Victories against Arsenal in the Premier League era have been a rare occurrence for Manchester City with the Blues having only won five times against the Gunners. Four of those victories have occurred since Sheikh Mansour’s 2008 takeover of the club, the only other victory occurring in 2006. Therefore, this is a fixture that is still viewed with caution by City fans a little longer in the tooth than others.
One of those five victories which was particularly memorable occurred in November 2008 with Mark Hughes at the helm for the home side. With global attention focused on the new riches of blue half of Manchester, thanks to Mansour’s arrival, Hughes’ team were still a rickety outfit given that the only opportunity to splash the cash at the time was on Robinho, the flagship signing who represented City’s dramatic entrance to the football elite on transfer deadline day in September 2008. Indeed, whilst the club was brimming with optimism for the future, the present wasn’t such a pleasant affair. That said, on this particular afternoon all was rosy.
Arsenal arrived at Eastlands with problems of their own. In the build-up the game to the game captain, William Gallas, criticised the mentality of his team mates and Arsene Wenger saw fit to drop him. Without Cesc Fabregas, Theo Walcott and Emanuel Adebayor as well, Arsenal were a weakened outfit and there was an opportunity to be had should City be up the task.
The game was largely a scrappy affair in the first half. Both teams struggled to build any sort of momentum but a combination of wayward passing, from both teams, and City’s physical approach seemed to unsettle the away team. As the first half drew to a close City began to build pressure and found just reward for their endeavour when Stephen Ireland put the Blues ahead. With Benjani driving at the heart of the Arsenal defence, he released Ireland down the middle. The ball temporarily flittered away from the midfielder but a scuffed Gael Clichy clearance fell straight into the path of Ireland who delicately clipped the ball over an onrushing Manuel Almunia.
The second half was a different story all together and City could have had a hatful. Robinho was in particularly inspired form and could and should have bagged more than the one goal that he did score. However, his was goal was worth the admission fee alone. Shaun Wright-Phillips picked up possession in the centre of the park and City broke quickly. The winger saw Robinho making a quick run down the left channel and played a perfectly weighted pass into his path. With Ireland to the Brazilian’s right it would have been easier to play a square ball but Robinho had other ideas: with Almunia way of his line, Robinho sent an audacious, nonchalant chip from 18 yards out to nestle comfortably in the back of the net. It was a special goal and worthy of cementing City’s dominance of the second half.

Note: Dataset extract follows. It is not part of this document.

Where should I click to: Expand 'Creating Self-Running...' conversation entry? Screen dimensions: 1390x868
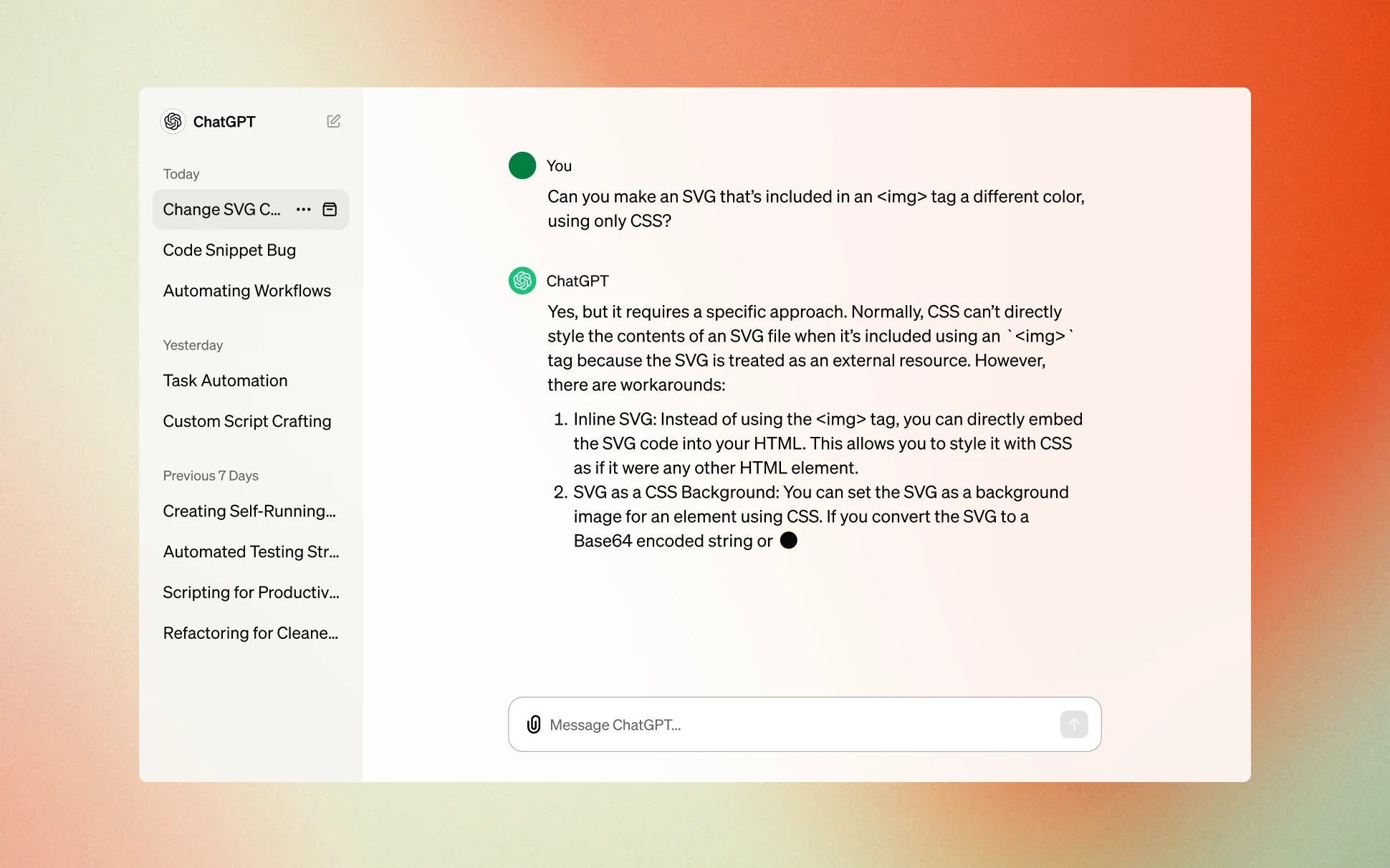pyautogui.click(x=248, y=510)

Robinho could have had a second goal when he back-heeled in after pouncing on a spilled Ireland shot shortly afterwards but he was adjudged to have been offside. The wait for the next goal didn’t last too much longer when Daniel Sturridge, on as a sub, won a penalty in the dying embers of the game. Much to Elano’s displeasure Sturridge insisted on taking the spot kick. Thankfully, he was spared any blushes and duly converted to round off a wonderful afternoon for Hughes’ side.

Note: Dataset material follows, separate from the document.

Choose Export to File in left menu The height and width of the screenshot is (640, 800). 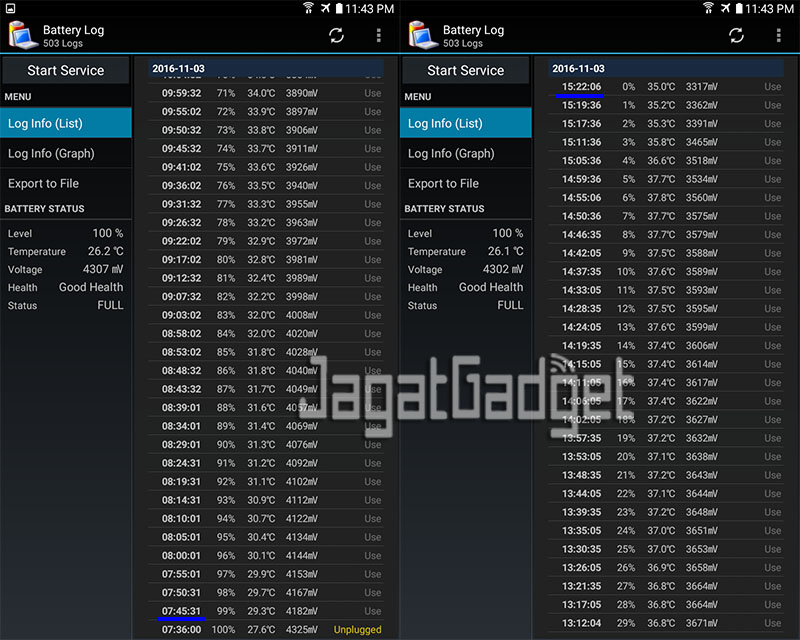(66, 183)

The win moved City to 11th in the table whereas Arsenal dropped to 5th. Hughes said after the game:
I think it is only the second time in the Premier League we have been able to beat Arsenal, so it is a significant victory for us. We were good value for the win as well. We had a game plan and wanted to break up the rhythm of their play. We did not want them to dictate the game. The players stuck to their task and caused them problems.
City XI: Hart, Zabaleta, Richards, Dunne, Garrido, Wright-Phillips, Ireland, Kompany, Vassell (Elano 73), Robinho (Hamann 82), Mwaruwari (Sturridge 88).
Subs Not Used: Schmeichel, Onuoha, Evans, Ben-Haim.
On this day, Duffy entered the UK Singles Chart at 22 with Rain On Your Parade.